#134: DevOps Topologies - Working types

In this episode I want to continue the talk about the team structures discussed on https://web.devopstopologies.com/ - with a focus this week on the topologies are shown to work.

The devopstopologies.com website is based on the work by Matthew Skelton & Manuel Pais. I introduced Matthew and Manual as authors of the Team Topologies book in the last episode.

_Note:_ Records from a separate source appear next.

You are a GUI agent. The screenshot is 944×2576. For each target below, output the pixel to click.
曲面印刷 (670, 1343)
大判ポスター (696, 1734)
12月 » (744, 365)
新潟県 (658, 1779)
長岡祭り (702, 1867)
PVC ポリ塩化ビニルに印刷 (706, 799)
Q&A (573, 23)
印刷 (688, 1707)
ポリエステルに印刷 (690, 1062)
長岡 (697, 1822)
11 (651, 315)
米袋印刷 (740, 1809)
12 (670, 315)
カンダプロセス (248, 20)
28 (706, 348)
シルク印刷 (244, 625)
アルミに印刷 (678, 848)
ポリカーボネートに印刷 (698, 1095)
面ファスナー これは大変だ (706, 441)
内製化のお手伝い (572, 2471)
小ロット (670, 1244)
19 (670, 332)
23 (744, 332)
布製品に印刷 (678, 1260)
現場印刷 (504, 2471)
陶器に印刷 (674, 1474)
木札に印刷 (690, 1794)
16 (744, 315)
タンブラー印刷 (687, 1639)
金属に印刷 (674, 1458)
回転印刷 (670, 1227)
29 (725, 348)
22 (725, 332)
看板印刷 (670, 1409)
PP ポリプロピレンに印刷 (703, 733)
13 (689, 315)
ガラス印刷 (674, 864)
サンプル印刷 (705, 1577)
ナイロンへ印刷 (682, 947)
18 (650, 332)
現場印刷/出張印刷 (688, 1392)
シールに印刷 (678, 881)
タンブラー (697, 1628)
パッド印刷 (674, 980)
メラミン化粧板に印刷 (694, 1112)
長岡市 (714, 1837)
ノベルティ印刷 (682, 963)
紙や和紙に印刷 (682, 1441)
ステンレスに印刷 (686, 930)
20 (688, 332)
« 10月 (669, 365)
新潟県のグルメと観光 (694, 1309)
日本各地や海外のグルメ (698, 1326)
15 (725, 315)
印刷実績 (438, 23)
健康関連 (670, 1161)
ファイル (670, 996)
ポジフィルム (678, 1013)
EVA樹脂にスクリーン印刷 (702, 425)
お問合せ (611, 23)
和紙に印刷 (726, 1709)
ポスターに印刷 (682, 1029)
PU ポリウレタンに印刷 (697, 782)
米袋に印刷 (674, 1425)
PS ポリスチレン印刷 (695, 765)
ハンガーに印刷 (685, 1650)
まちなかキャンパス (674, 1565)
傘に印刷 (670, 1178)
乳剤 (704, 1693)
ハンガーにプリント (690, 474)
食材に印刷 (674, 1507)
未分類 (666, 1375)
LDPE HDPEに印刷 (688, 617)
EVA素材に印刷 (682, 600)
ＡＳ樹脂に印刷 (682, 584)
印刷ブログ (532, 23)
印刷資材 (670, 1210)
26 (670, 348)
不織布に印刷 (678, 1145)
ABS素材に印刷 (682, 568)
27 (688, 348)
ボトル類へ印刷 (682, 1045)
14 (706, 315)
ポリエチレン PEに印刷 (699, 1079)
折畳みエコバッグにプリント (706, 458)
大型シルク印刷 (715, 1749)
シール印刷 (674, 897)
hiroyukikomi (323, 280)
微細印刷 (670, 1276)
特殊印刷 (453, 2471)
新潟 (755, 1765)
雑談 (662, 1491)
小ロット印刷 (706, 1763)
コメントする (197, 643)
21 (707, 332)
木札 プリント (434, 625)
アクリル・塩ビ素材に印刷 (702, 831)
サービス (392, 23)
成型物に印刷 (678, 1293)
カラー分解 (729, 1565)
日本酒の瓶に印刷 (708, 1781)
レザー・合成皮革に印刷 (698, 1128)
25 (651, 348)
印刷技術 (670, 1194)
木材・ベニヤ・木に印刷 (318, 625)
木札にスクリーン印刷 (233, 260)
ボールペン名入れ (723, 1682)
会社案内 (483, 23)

The work is a pre-cursor to the Team Topologies book - and work that I feel stands on its own two feet - with a specific look into how teams should work together to gain benefits from DevOps.

Or listen at:

Published: Tue, 31 May 2022 15:56:53 GMT

Transcript

Hello and welcome back to the Better ROI from Software Development Podcast.

In last week's episode, I started to introduce the advice on team structuring from DevOpsTopologies.com, and I talked through the Anti-Types that they define:

Dev and Ops silos
Dev and DBA silos
DevOps team silo
No Ops needed
Embedded Ops
DevOps as a tools team
Rebranded sysadmin
and fake SRE

In this week's episode, I want to talk through the topologies that have been shown to work.

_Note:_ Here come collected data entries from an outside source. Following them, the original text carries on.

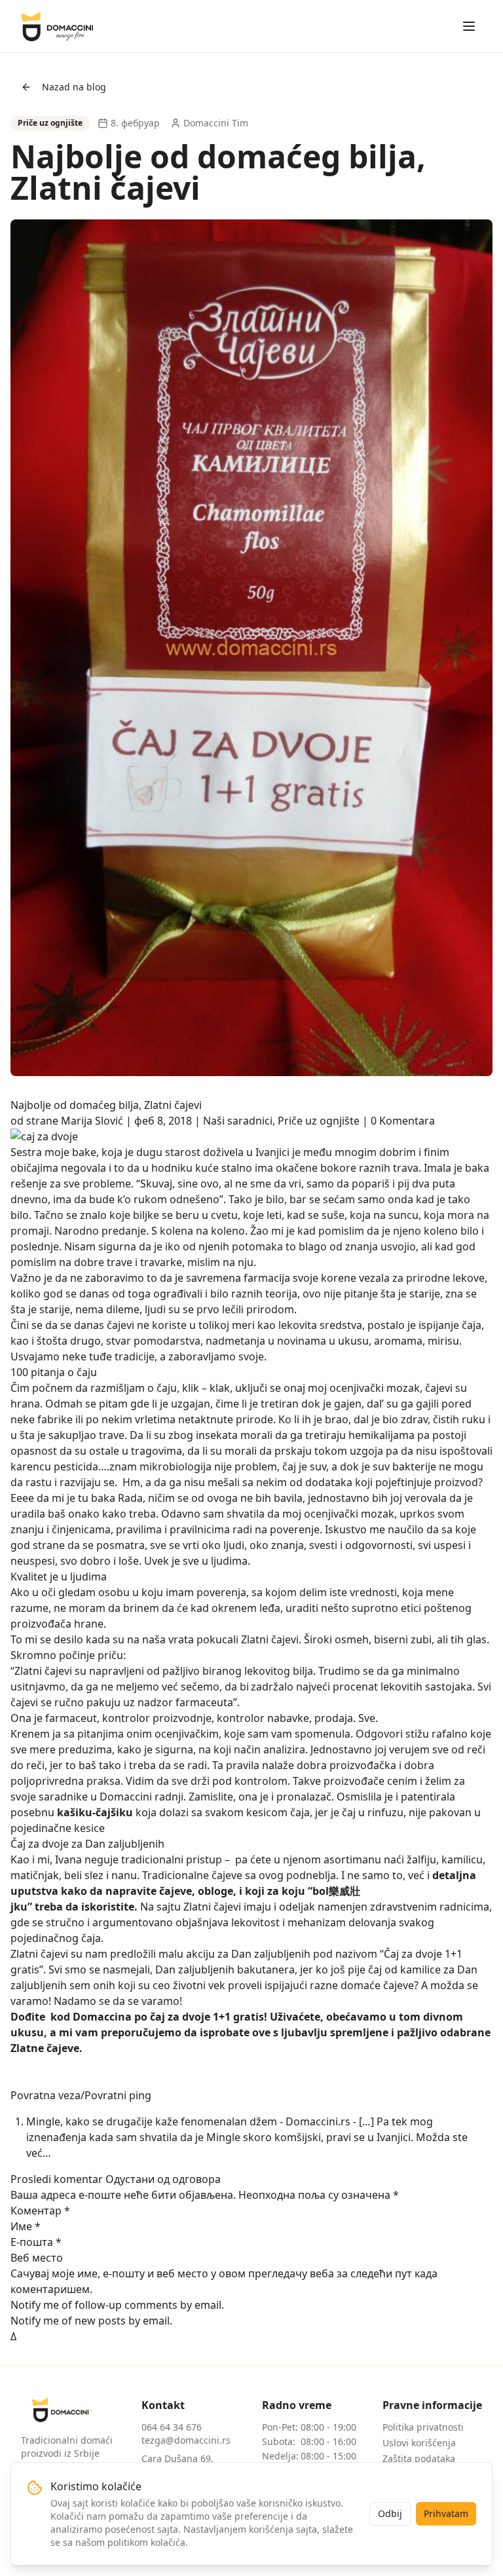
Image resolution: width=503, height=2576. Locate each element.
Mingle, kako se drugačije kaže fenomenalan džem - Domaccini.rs (188, 2121)
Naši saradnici (237, 1120)
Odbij (390, 2513)
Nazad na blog (74, 87)
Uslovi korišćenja (419, 2442)
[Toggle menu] (469, 26)
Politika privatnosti (423, 2427)
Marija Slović (92, 1120)
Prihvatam (446, 2513)
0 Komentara (403, 1120)
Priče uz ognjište (319, 1120)
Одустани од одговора (163, 2179)
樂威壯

But first, a bit of a recap, what is DevOps?

I love the Microsoft definition of this:

"A compound of development (Dev) and operations (Ops), DevOps is the union of people, process, and technology to continually provide value to customers."

It's a marriage of traditionally opposing forces, innovation and change of Dev, stability and limiting change of Ops.

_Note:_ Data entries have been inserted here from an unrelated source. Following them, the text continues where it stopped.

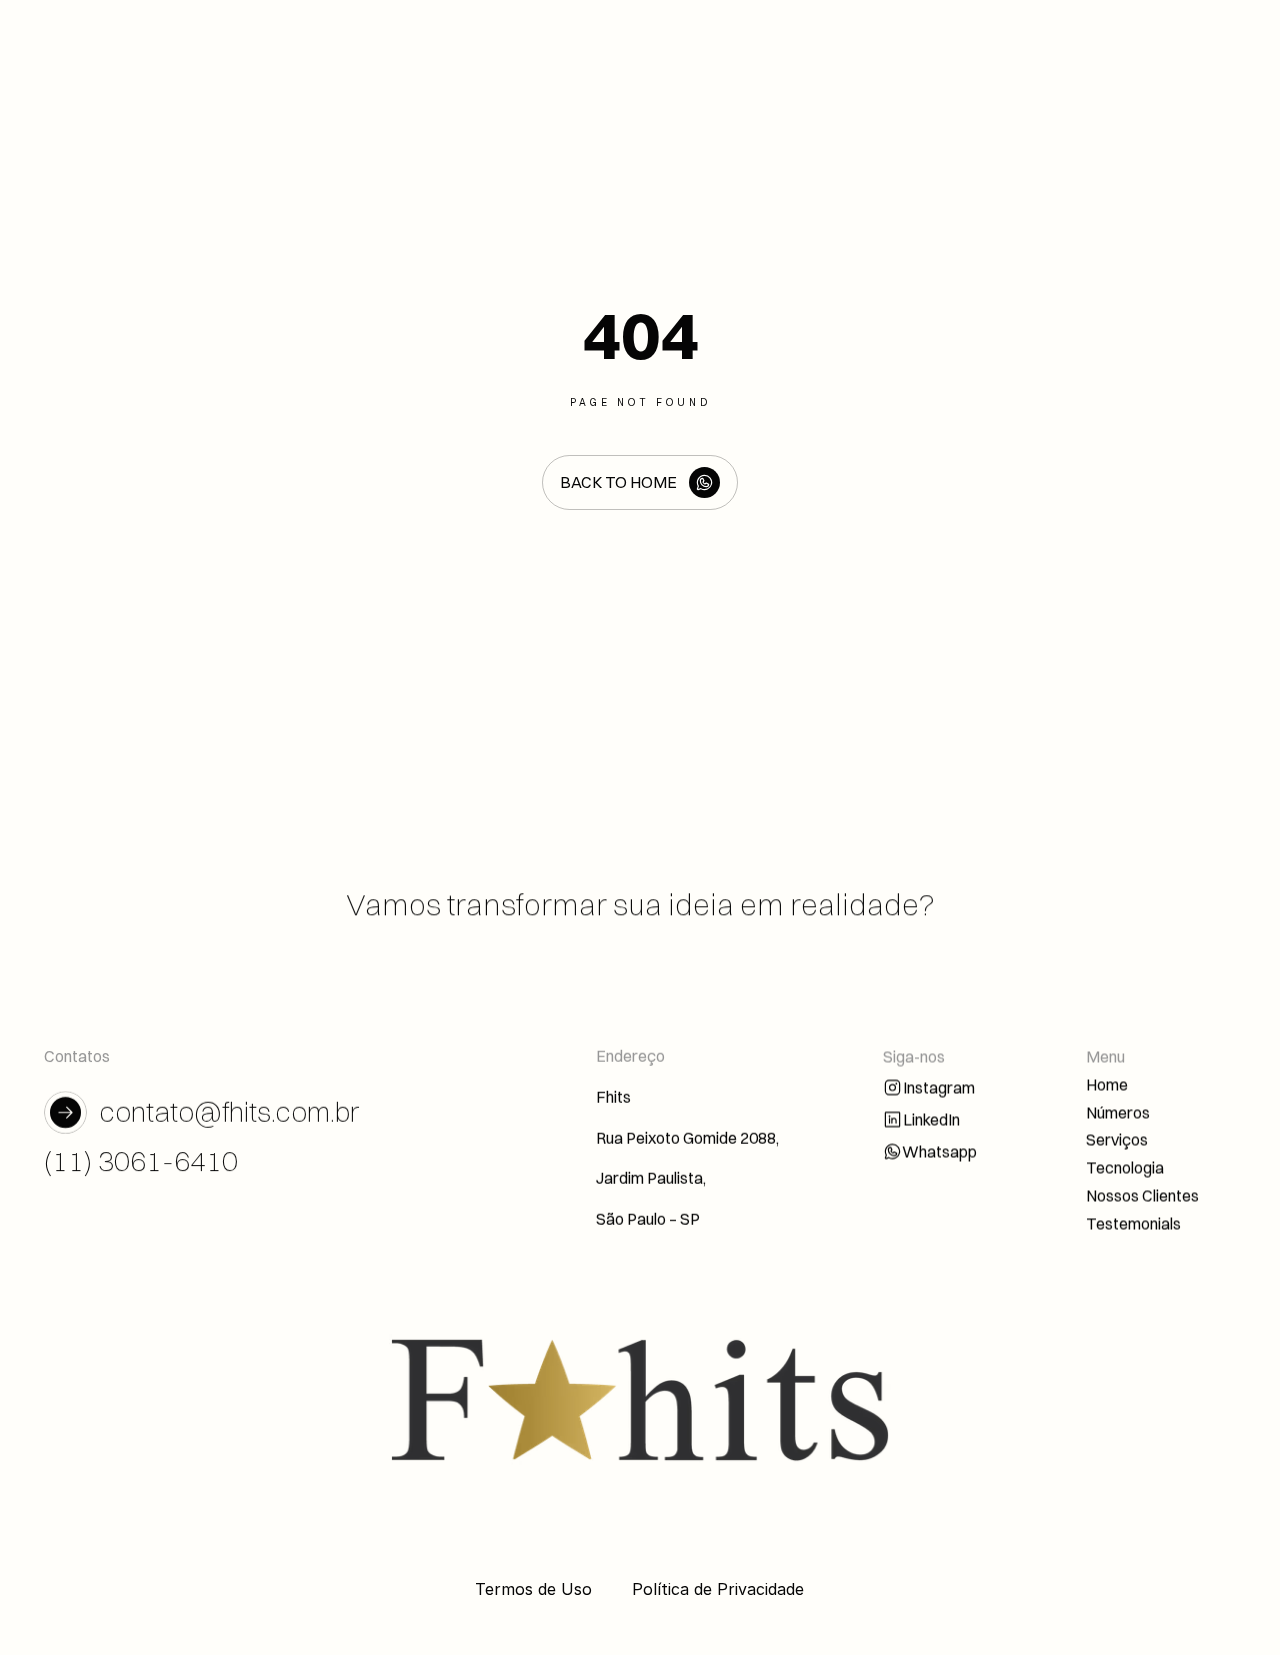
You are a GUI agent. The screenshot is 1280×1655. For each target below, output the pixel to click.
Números (1118, 1112)
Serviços (1117, 1139)
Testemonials (1133, 1223)
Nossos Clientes (1142, 1195)
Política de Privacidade (718, 1589)
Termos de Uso (533, 1589)
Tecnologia (1125, 1167)
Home (1107, 1084)
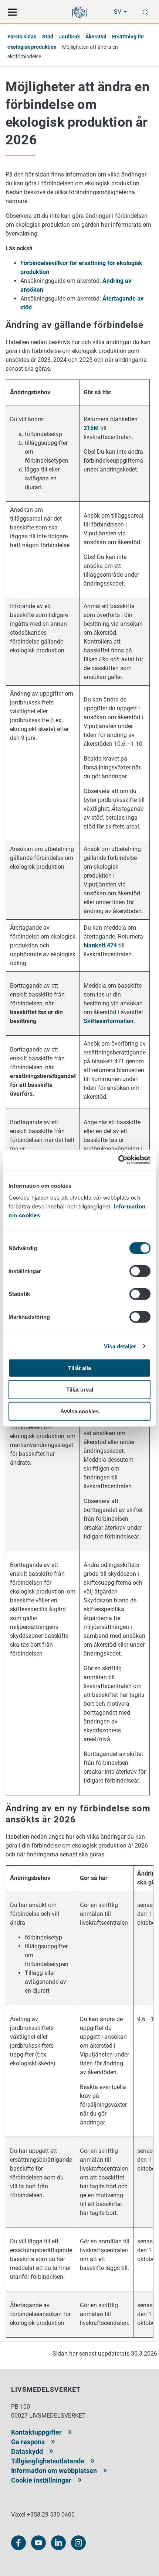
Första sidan (22, 37)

DevOps Topologies provides examples of how those two teams should and should not interact. The website is based on the work by Matthew Skelton and Manuel Pais. I introduced Matthew and Manuel as the authors of the Team Topologies book back in episode 132.

The work on DevOps Topologies is a precursor to the Topologies book, but work, I feel, stands on its own two feet with a specific look into how teams should work together to gain benefit from DevOps.

The website introduced DevOps with this:

"The primary goal of any DevOps effort within an organisation is to improve the delivery of value for customers and the business, not in itself to reduce costs, increase automation, or drive everything from configuration management; this means that different organisations might need different team structures in order for effective Dev and Ops collaboration to take place."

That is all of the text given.